# [What is needed]
Please continue the article on Georgia and the NCAA's multiyear scholarship vote, picking up right after its final sentence.

# [Extract provided]
****************************************
The proposal to allow schools to give student athletes multiyear scholarships, instead of annual scholarships that must be renewed every year, was upheld (just barely) last week in a vote of the NCAA membership, despite quite a few coaches not being on board with the idea.
Mark Richt is totally on board, though, because that’s the way Georgia’s been operating unofficially under him all along. As he said last month, “When we sign a young man, we expect him to see through to graduation. I know contractually it is one year at a time, but from what’s in my heart and from what’s in the heart of the University of Georgia is for these guys to make it all the way through to graduation. It means a whole lot to us. I don’t think it will change the way we view taking care of these guys.”
In fact, UGA athletic director Greg McGarity told the Athens Banner-Herald that Georgia is likely to offer multiyear scholarships in time for the spring signing period.
****************************************
# [Information shown]
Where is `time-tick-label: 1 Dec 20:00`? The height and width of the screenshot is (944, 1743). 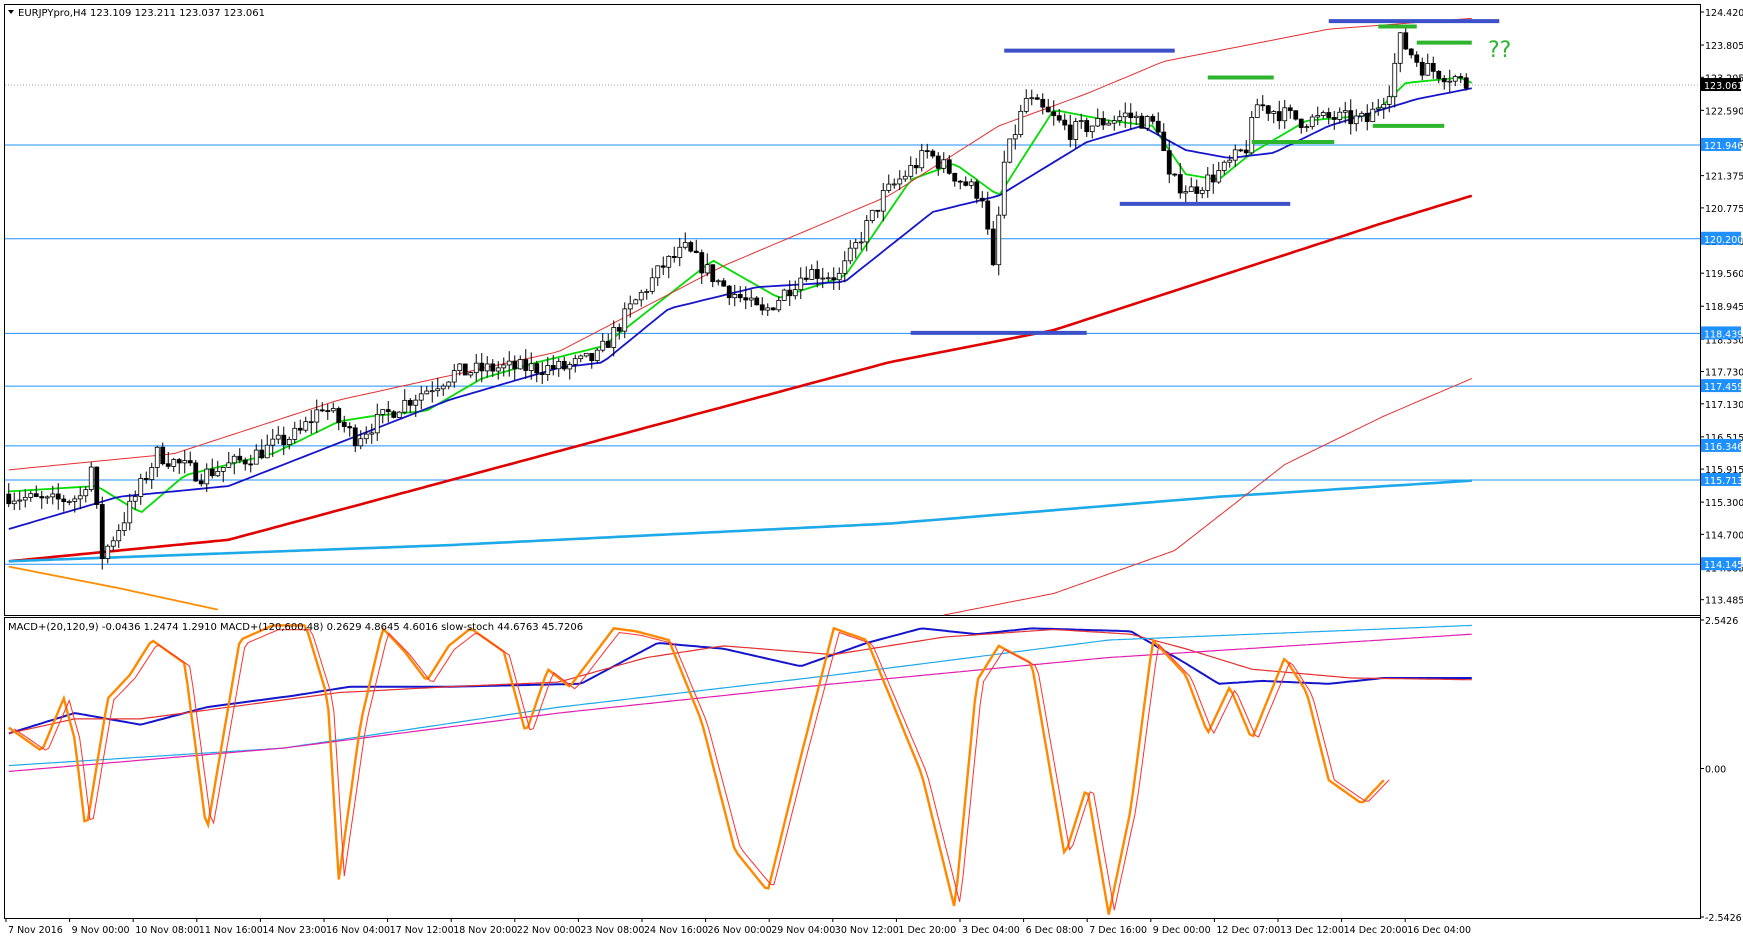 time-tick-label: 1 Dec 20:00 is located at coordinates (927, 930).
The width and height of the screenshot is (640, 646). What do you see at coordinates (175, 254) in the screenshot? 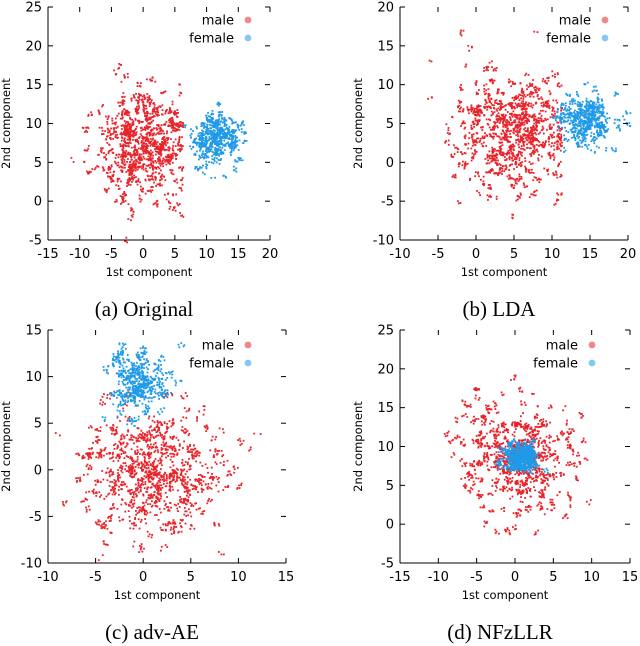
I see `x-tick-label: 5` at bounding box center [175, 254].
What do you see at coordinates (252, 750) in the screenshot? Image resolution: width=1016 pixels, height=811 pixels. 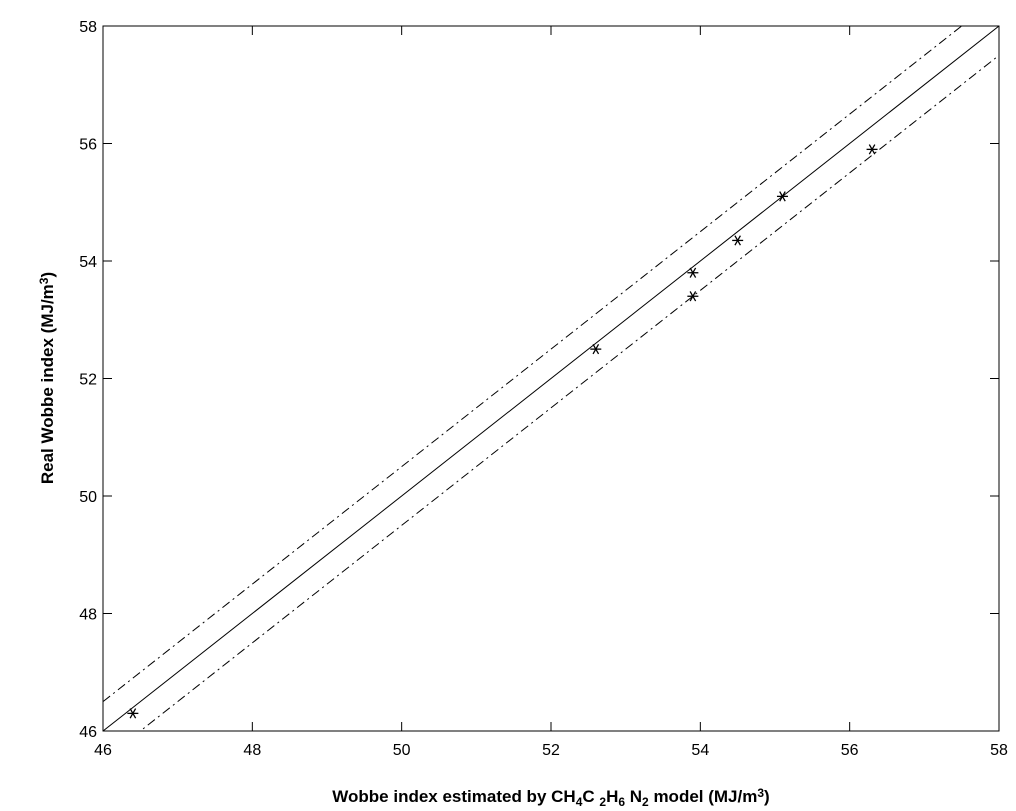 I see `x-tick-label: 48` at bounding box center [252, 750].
****************************************
# [Exercise response]
“I think it’s good legislation,” McGarity said of the NCAA plan. “Mark Richt adheres to it anyway. The bottom line is when he signs a kid, he has him around unless they leave on their own accord or they tend to violate team rules. Anybody that conducts their program in the right way, when they sign a young man or young woman to a scholarship, they want to see it through.”
The key words there being conducts their program in the right way. Not everyone sees the issue the way Richt and McGarity do. South Carolina’s Steve Spurrier, for example, has called multiyear scholarships a “terrible idea,” asking, “What if a young man decides he doesn’t want to give much effort or go weightlifting or go to workouts? How do you get rid of him? Everybody has to earn his or her way in life.”
You have to wonder how comments like that will play out in the recruiting world. Already, schools objecting to the NCAA proposal said they feared that mutiyear scholarships could be used as a recruiting lure.
Well, duh. If you’re a kid choosing between schools, wouldn’t you rather go with one that’s offering you multiple years at college instead of just one?
Whether UGA’s stand on the issue really will be a big stick in the recruiting world is open to debate. With five-star recruits who aren’t likely to be worrying about getting their scholarships renewed each year, it probably won’t be much of a factor.
But that’s a relatively small portion of each recruiting class. When it comes down to those three-star and below players who fill out the roster and make it possible for the five-star guys to become stars, UGA and other schools that offer the multiyear deals might indeed have an edge.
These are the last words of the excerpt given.